● EXCERPT TO READ:

┌────────

# DiC Assignment 2

**Group 6:**
 Theresa Mayer
 Theresa Bruckner
 Jan Tölken
 Can Kenan Kandil 
 Thomas Klar


# Imports and Spark Session Creation

In [1]:
from pyspark.ml import Pipeline
from pyspark.ml.feature import RegexTokenizer, StopWordsRemover, IDF, ChiSqSelector, IndexToString, StringIndexer, CountVectorizer
from pyspark.sql import SparkSession

spark = SparkSession.builder.appName("Assignment2").getOrCreate()

## Part 1

## Part 2

We want to convert the review texts to a classic vector space representation with TFIDF-weighted features based on the
Spark DataFrame/Dataset API by building a transformation pipeline. The primary goal of this part is the
preparation of the pipeline for Part 3.

We start by loading the data into a Spark DataFrame.

In [2]:
path = "reviews_devset.json" #"hdfs:///user/dic25_shared/amazon-reviews/full/reviews_devset.json"
input_file = spark.read.format("json").load(path).select("category", "reviewText")

In [3]:
input_file.show(n=5)

+--------------------+--------------------+
|            category|          reviewText|
+--------------------+--------------------+
|Patio_Lawn_and_Garde|This was a gift f...|
|Patio_Lawn_and_Garde|This is a very ni...|
|Patio_Lawn_and_Garde|The metal base wi...|
|Patio_Lawn_and_Garde|For the most part...|
|Patio_Lawn_and_Garde|This hose is supp...|
+--------------------+--------------------+


### Label Encoding

As the first step, we perform Label Encoding to convert the category strings into integers. To retransform them if nescessary, we also create a Reindexing Transformer.

└────────

● WHAT YOU NEED TO DO: Reproduce the Spark notebook excerpt in full, word for word. Work from the Spark notebook excerpt alone.

● LISTED RECORDS:
┌────────

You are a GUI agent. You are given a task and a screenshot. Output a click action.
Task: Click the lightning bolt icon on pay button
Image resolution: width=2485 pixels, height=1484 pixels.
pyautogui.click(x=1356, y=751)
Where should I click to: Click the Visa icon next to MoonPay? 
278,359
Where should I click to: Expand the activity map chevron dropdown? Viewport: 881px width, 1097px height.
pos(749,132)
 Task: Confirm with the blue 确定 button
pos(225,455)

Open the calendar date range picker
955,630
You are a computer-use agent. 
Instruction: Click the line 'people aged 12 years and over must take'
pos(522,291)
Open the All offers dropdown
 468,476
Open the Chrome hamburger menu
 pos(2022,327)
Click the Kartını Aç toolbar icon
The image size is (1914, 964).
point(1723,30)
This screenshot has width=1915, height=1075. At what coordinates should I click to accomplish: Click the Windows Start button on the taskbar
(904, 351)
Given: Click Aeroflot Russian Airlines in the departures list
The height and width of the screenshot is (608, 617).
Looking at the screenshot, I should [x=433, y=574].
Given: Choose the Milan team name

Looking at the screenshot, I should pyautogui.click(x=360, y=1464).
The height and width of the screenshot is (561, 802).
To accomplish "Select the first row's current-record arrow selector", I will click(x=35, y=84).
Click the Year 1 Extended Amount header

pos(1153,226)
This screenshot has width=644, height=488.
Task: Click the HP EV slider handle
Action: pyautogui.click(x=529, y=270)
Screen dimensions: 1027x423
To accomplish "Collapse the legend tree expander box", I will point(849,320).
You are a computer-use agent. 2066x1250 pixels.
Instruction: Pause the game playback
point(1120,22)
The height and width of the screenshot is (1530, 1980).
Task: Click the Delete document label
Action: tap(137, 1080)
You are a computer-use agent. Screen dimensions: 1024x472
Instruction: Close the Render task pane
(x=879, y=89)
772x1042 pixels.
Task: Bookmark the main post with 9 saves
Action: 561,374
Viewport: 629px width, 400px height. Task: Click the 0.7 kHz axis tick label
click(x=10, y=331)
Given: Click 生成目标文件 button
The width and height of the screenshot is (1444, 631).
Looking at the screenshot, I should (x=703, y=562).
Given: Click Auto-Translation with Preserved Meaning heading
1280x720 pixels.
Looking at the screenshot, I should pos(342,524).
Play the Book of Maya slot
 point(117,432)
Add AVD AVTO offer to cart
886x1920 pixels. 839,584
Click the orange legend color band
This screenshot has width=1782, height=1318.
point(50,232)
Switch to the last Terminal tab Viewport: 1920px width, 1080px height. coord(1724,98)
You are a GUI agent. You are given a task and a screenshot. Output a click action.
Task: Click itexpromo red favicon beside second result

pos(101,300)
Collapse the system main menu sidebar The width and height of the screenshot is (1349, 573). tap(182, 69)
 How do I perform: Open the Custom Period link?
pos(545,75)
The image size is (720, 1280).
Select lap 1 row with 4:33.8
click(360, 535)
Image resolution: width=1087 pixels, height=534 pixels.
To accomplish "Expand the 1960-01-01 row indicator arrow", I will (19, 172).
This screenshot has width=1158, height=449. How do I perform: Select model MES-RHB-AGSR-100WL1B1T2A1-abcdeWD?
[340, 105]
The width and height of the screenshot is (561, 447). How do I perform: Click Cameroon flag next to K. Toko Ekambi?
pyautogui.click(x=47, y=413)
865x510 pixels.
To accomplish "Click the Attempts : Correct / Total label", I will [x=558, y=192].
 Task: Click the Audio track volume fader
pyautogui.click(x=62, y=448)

└────────

● EXERCISE SOLUTION:
# DiC Assignment 2

**Group 6:**
 Theresa Mayer
 Theresa Bruckner
 Jan Tölken
 Can Kenan Kandil 
 Thomas Klar


# Imports and Spark Session Creation

In [1]:
from pyspark.ml import Pipeline
from pyspark.ml.feature import RegexTokenizer, StopWordsRemover, IDF, ChiSqSelector, IndexToString, StringIndexer, CountVectorizer
from pyspark.sql import SparkSession

spark = SparkSession.builder.appName("Assignment2").getOrCreate()

## Part 1

## Part 2

We want to convert the review texts to a classic vector space representation with TFIDF-weighted features based on the
Spark DataFrame/Dataset API by building a transformation pipeline. The primary goal of this part is the
preparation of the pipeline for Part 3.

We start by loading the data into a Spark DataFrame.

In [2]:
path = "reviews_devset.json" #"hdfs:///user/dic25_shared/amazon-reviews/full/reviews_devset.json"
input_file = spark.read.format("json").load(path).select("category", "reviewText")

In [3]:
input_file.show(n=5)

+--------------------+--------------------+
|            category|          reviewText|
+--------------------+--------------------+
|Patio_Lawn_and_Garde|This was a gift f...|
|Patio_Lawn_and_Garde|This is a very ni...|
|Patio_Lawn_and_Garde|The metal base wi...|
|Patio_Lawn_and_Garde|For the most part...|
|Patio_Lawn_and_Garde|This hose is supp...|
+--------------------+--------------------+


### Label Encoding

As the first step, we perform Label Encoding to convert the category strings into integers. To retransform them if nescessary, we also create a Reindexing Transformer.